• **WHAT TO PRODUCE**
Each entry, as given, must be output unchanged.

[Source data]
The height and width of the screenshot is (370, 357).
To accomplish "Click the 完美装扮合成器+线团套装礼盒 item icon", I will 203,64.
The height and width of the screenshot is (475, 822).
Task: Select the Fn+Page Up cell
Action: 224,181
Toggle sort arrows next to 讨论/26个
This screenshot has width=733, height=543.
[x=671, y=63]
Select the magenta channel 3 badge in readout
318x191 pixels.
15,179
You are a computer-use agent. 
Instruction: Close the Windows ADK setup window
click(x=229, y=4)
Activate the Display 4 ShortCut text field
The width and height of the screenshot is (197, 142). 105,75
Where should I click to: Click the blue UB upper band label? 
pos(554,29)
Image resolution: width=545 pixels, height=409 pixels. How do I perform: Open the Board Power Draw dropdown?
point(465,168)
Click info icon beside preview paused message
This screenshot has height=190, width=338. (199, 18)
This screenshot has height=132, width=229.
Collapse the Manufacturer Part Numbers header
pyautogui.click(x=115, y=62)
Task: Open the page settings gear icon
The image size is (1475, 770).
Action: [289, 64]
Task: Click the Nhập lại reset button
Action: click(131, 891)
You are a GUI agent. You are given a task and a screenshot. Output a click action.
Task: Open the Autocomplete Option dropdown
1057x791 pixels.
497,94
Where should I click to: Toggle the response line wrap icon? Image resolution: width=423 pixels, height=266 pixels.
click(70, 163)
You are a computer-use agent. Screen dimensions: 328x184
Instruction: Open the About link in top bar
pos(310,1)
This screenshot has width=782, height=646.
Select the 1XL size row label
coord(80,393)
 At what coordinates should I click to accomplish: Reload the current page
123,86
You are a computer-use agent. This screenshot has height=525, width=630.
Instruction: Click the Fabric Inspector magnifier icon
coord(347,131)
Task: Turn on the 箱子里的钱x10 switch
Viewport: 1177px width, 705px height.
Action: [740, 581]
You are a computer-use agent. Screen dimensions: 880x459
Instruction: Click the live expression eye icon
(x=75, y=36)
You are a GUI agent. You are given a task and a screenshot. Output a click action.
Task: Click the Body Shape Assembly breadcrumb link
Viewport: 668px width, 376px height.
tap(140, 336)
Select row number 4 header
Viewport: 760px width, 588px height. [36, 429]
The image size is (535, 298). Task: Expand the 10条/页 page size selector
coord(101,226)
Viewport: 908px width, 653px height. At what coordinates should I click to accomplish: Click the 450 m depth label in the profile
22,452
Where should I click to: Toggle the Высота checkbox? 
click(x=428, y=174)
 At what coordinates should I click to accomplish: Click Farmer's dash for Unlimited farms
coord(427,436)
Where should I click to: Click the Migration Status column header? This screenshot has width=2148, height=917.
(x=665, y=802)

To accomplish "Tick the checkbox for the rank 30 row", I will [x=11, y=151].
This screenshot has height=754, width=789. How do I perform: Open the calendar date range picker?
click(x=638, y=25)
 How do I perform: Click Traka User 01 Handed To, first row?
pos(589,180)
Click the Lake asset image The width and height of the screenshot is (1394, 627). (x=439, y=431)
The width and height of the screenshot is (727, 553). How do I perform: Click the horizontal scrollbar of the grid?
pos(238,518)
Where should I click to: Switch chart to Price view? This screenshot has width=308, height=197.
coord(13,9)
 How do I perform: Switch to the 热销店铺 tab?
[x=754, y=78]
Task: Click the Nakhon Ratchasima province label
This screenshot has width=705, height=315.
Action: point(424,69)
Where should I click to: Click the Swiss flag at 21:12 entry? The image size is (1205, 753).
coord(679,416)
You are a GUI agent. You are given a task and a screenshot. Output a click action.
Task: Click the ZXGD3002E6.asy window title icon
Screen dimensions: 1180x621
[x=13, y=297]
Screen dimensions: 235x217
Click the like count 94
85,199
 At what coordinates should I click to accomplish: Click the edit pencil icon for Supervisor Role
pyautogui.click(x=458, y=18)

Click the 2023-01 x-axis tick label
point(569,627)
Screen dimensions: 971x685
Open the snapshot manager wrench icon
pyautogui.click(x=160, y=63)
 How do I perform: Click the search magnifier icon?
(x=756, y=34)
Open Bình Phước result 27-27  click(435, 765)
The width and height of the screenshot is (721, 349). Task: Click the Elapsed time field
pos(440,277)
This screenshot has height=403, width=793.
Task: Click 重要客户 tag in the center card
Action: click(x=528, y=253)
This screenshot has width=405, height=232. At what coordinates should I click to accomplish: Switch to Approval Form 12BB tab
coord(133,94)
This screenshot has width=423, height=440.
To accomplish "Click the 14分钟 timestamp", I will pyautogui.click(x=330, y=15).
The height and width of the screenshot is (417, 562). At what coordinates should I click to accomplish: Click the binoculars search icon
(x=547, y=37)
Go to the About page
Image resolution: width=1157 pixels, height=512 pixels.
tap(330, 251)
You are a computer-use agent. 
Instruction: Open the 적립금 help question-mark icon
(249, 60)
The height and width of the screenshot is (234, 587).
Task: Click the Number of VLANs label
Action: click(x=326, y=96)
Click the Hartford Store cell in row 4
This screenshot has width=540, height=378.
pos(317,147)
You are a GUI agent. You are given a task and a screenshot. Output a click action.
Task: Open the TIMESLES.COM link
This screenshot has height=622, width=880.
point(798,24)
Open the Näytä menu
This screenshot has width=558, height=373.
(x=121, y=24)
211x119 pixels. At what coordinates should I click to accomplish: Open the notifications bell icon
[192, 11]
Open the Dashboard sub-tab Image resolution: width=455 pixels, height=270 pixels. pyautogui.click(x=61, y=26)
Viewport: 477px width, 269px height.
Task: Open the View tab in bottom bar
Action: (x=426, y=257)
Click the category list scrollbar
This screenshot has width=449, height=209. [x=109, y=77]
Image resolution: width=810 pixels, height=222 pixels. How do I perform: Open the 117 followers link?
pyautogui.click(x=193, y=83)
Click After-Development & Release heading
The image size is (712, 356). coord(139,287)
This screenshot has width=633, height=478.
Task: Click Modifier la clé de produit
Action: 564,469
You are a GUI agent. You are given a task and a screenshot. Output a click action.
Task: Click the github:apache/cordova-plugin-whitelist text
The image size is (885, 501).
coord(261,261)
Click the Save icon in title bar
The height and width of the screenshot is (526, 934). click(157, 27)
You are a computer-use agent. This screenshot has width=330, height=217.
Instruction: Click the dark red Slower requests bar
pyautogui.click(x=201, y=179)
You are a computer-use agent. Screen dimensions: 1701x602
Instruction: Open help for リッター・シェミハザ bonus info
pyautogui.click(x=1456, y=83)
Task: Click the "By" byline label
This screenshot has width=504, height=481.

• **RESPONSE AREA**
The height and width of the screenshot is (370, 357).
To accomplish "Click the 完美装扮合成器+线团套装礼盒 item icon", I will 203,64.
The height and width of the screenshot is (475, 822).
Task: Select the Fn+Page Up cell
Action: 224,181
Toggle sort arrows next to 讨论/26个
This screenshot has width=733, height=543.
[x=671, y=63]
Select the magenta channel 3 badge in readout
318x191 pixels.
15,179
You are a computer-use agent. 
Instruction: Close the Windows ADK setup window
click(x=229, y=4)
Activate the Display 4 ShortCut text field
The width and height of the screenshot is (197, 142). 105,75
Where should I click to: Click the blue UB upper band label? 
pos(554,29)
Image resolution: width=545 pixels, height=409 pixels. How do I perform: Open the Board Power Draw dropdown?
point(465,168)
Click info icon beside preview paused message
This screenshot has height=190, width=338. (199, 18)
This screenshot has height=132, width=229.
Collapse the Manufacturer Part Numbers header
pyautogui.click(x=115, y=62)
Task: Open the page settings gear icon
The image size is (1475, 770).
Action: [289, 64]
Task: Click the Nhập lại reset button
Action: click(131, 891)
You are a GUI agent. You are given a task and a screenshot. Output a click action.
Task: Open the Autocomplete Option dropdown
1057x791 pixels.
497,94
Where should I click to: Toggle the response line wrap icon? Image resolution: width=423 pixels, height=266 pixels.
click(70, 163)
You are a computer-use agent. Screen dimensions: 328x184
Instruction: Open the About link in top bar
pos(310,1)
This screenshot has width=782, height=646.
Select the 1XL size row label
coord(80,393)
 At what coordinates should I click to accomplish: Reload the current page
123,86
You are a computer-use agent. This screenshot has height=525, width=630.
Instruction: Click the Fabric Inspector magnifier icon
coord(347,131)
Task: Turn on the 箱子里的钱x10 switch
Viewport: 1177px width, 705px height.
Action: [740, 581]
You are a computer-use agent. Screen dimensions: 880x459
Instruction: Click the live expression eye icon
(x=75, y=36)
You are a GUI agent. You are given a task and a screenshot. Output a click action.
Task: Click the Body Shape Assembly breadcrumb link
Viewport: 668px width, 376px height.
tap(140, 336)
Select row number 4 header
Viewport: 760px width, 588px height. [36, 429]
The image size is (535, 298). Task: Expand the 10条/页 page size selector
coord(101,226)
Viewport: 908px width, 653px height. At what coordinates should I click to accomplish: Click the 450 m depth label in the profile
22,452
Where should I click to: Toggle the Высота checkbox? 
click(x=428, y=174)
 At what coordinates should I click to accomplish: Click Farmer's dash for Unlimited farms
coord(427,436)
Where should I click to: Click the Migration Status column header? This screenshot has width=2148, height=917.
(x=665, y=802)

To accomplish "Tick the checkbox for the rank 30 row", I will [x=11, y=151].
This screenshot has height=754, width=789. How do I perform: Open the calendar date range picker?
click(x=638, y=25)
 How do I perform: Click Traka User 01 Handed To, first row?
pos(589,180)
Click the Lake asset image The width and height of the screenshot is (1394, 627). (x=439, y=431)
The width and height of the screenshot is (727, 553). How do I perform: Click the horizontal scrollbar of the grid?
pos(238,518)
Where should I click to: Switch chart to Price view? This screenshot has width=308, height=197.
coord(13,9)
 How do I perform: Switch to the 热销店铺 tab?
[x=754, y=78]
Task: Click the Nakhon Ratchasima province label
This screenshot has width=705, height=315.
Action: point(424,69)
Where should I click to: Click the Swiss flag at 21:12 entry? The image size is (1205, 753).
coord(679,416)
You are a GUI agent. You are given a task and a screenshot. Output a click action.
Task: Click the ZXGD3002E6.asy window title icon
Screen dimensions: 1180x621
[x=13, y=297]
Screen dimensions: 235x217
Click the like count 94
85,199
 At what coordinates should I click to accomplish: Click the edit pencil icon for Supervisor Role
pyautogui.click(x=458, y=18)

Click the 2023-01 x-axis tick label
point(569,627)
Screen dimensions: 971x685
Open the snapshot manager wrench icon
pyautogui.click(x=160, y=63)
 How do I perform: Click the search magnifier icon?
(x=756, y=34)
Open Bình Phước result 27-27  click(435, 765)
The width and height of the screenshot is (721, 349). Task: Click the Elapsed time field
pos(440,277)
This screenshot has height=403, width=793.
Task: Click 重要客户 tag in the center card
Action: click(x=528, y=253)
This screenshot has width=405, height=232. At what coordinates should I click to accomplish: Switch to Approval Form 12BB tab
coord(133,94)
This screenshot has width=423, height=440.
To accomplish "Click the 14分钟 timestamp", I will pyautogui.click(x=330, y=15).
The height and width of the screenshot is (417, 562). At what coordinates should I click to accomplish: Click the binoculars search icon
(x=547, y=37)
Go to the About page
Image resolution: width=1157 pixels, height=512 pixels.
tap(330, 251)
You are a computer-use agent. 
Instruction: Open the 적립금 help question-mark icon
(249, 60)
The height and width of the screenshot is (234, 587).
Task: Click the Number of VLANs label
Action: click(x=326, y=96)
Click the Hartford Store cell in row 4
This screenshot has width=540, height=378.
pos(317,147)
You are a GUI agent. You are given a task and a screenshot. Output a click action.
Task: Open the TIMESLES.COM link
This screenshot has height=622, width=880.
point(798,24)
Open the Näytä menu
This screenshot has width=558, height=373.
(x=121, y=24)
211x119 pixels. At what coordinates should I click to accomplish: Open the notifications bell icon
[192, 11]
Open the Dashboard sub-tab Image resolution: width=455 pixels, height=270 pixels. pyautogui.click(x=61, y=26)
Viewport: 477px width, 269px height.
Task: Open the View tab in bottom bar
Action: (x=426, y=257)
Click the category list scrollbar
This screenshot has width=449, height=209. [x=109, y=77]
Image resolution: width=810 pixels, height=222 pixels. How do I perform: Open the 117 followers link?
pyautogui.click(x=193, y=83)
Click After-Development & Release heading
The image size is (712, 356). coord(139,287)
This screenshot has width=633, height=478.
Task: Click Modifier la clé de produit
Action: 564,469
You are a GUI agent. You are given a task and a screenshot. Output a click action.
Task: Click the github:apache/cordova-plugin-whitelist text
The image size is (885, 501).
coord(261,261)
Click the Save icon in title bar
The height and width of the screenshot is (526, 934). click(157, 27)
You are a computer-use agent. This screenshot has width=330, height=217.
Instruction: Click the dark red Slower requests bar
pyautogui.click(x=201, y=179)
You are a computer-use agent. Screen dimensions: 1701x602
Instruction: Open help for リッター・シェミハザ bonus info
pyautogui.click(x=1456, y=83)
Task: Click the "By" byline label
This screenshot has width=504, height=481.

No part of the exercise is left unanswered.